表4 三種評價指標的對比結果Tab.4 Comparison results of three evaluation indicators

實驗過程中發現，可考慮直接使用稀有度的值作為評判標準，通過識別包含較低稀有度的系統調用序列，進而完成惡意文檔檢測。為此展開進一步實驗。

在根據稀有度提取特征序列后，計算序列中各系統調用稀有度的均值，并設定閾值用以判斷序列惡意與否。此時惡意序列判斷標準為：稀有度均值低于設定閾值的特征序列視為惡意的，生成惡意序列的對應文檔也同樣認定為惡意的。同樣在320 例惡意樣本和134 例良性樣本上進行實驗，并計算不同閾值下該方法的精確率、召回率和F1 分數，生成如圖5 所示的曲線圖。

圖5 稀有度均值法下模型的檢測結果Fig.5 Model detection results under rarity mean method

從圖5 中可以看到，閾值在0.001 5 之后的測試中，召回率不斷提高，但是精確率卻降低了。后經分析發現隨著閾值的不斷增大，產生誤報的良性樣本數在模型識別出的惡意樣本中所占比例也不斷提高，導致檢測效果并不理想。

為探究誤報數量增多的原因，對實驗所使用的所有良性樣本和惡意樣本線程調用序列中的系統調用的稀有度值進行了調查，結果如圖6 所示。

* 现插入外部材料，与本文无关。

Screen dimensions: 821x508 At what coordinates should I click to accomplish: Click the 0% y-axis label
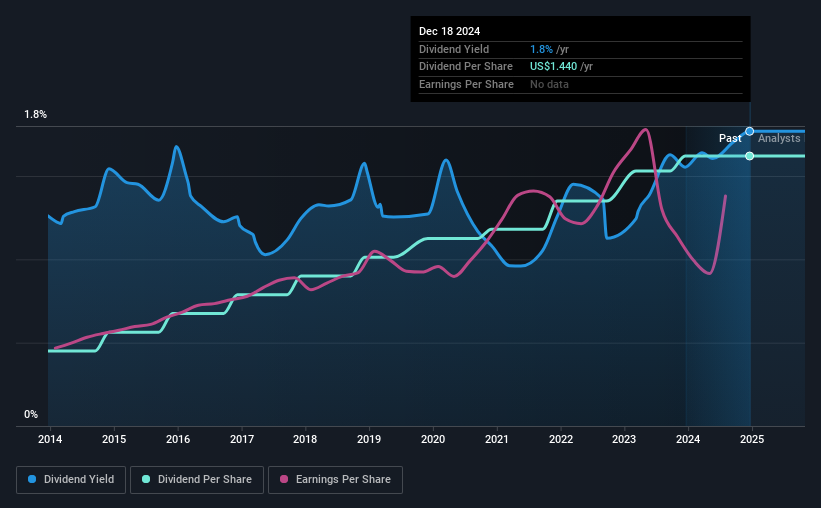tap(31, 414)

圖6 線程調用序列中的系統調用稀有度分布Fig.6 System call rarity distribution in sequences of thread calls

通過將各線程調用序列中系統調用的最大稀有度值和最小稀有度值組成二元組繪制出圖6 所示的散點圖。從圖6中點的分布情況可以看出，無論是對于良性測試文檔還是惡意測試文檔的線程調用序列，其序列中系統調用的最大稀有度和最小稀有度的分布情況均較為相似；雖然總體上惡意序列中的系統調用在低稀有度處的分布會更加集中，當然這里只是用最大值-最小值近似表示各線程調用序列中稀有度數據的分布，近似地認為各序列稀有度在極值相近時其序列中的稀有度值分布情況也應是相近的。由圖6 可知，無法根據稀有度均值設定閾值將圖6 中兩類點進行有效分離，即無法根據特征序列的稀有度值有效區分惡意序列和良性序列。實際上，無論是惡意文檔還是良性文檔，都會存在稀有度很低的系統調用，也都會存在稀有度較高的系統調用。換言之，單純使用稀有度值無法有效地進行惡意文檔檢測，所以必須考慮結合上下文特征進行改進，這與本文模型的設計思想是一致的。

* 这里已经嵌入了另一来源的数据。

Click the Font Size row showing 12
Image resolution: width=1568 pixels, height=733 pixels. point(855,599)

為說明進行特征片段提取的必要性，選擇了兩組良性與惡意的線程調用序列進行比較實驗。利用滑動窗口，將每個系統調用及其后6 個調用組成長度為7 的系統調用片段，而后對每一片段計算其與良性特征庫中特征片段的相似度。圖7 是兩組序列中的片段與良性特征庫中片段的相似度情況。

從圖7 中可以發現，惡意線程調用序列相較于良性線程會出現更多的低相似度片段；但即使是惡意線程，其大部分的短序列與良性特征庫中的特征序列都有較高的相似度。這說明對于文檔攻擊而言，大部分惡意行為都是隱藏在大量良性行為活動中；同時也說明了挑選具有代表性的短序列片段，即特征片段進行檢測的合理性。通過檢測特征序列可以有效減少惡意良性行為被掩蓋導致無法正確檢測的情況出現，并且能夠降低性能開銷。值得注意的是，部分良性線程也會出現一些相似度較低的片段，這可能是因為用以采集良性特征的良性樣本數量稍有不足，沒有完全覆蓋所有的良性行為特征，需要進一步地增加用以采集良性特征的良性樣本數量。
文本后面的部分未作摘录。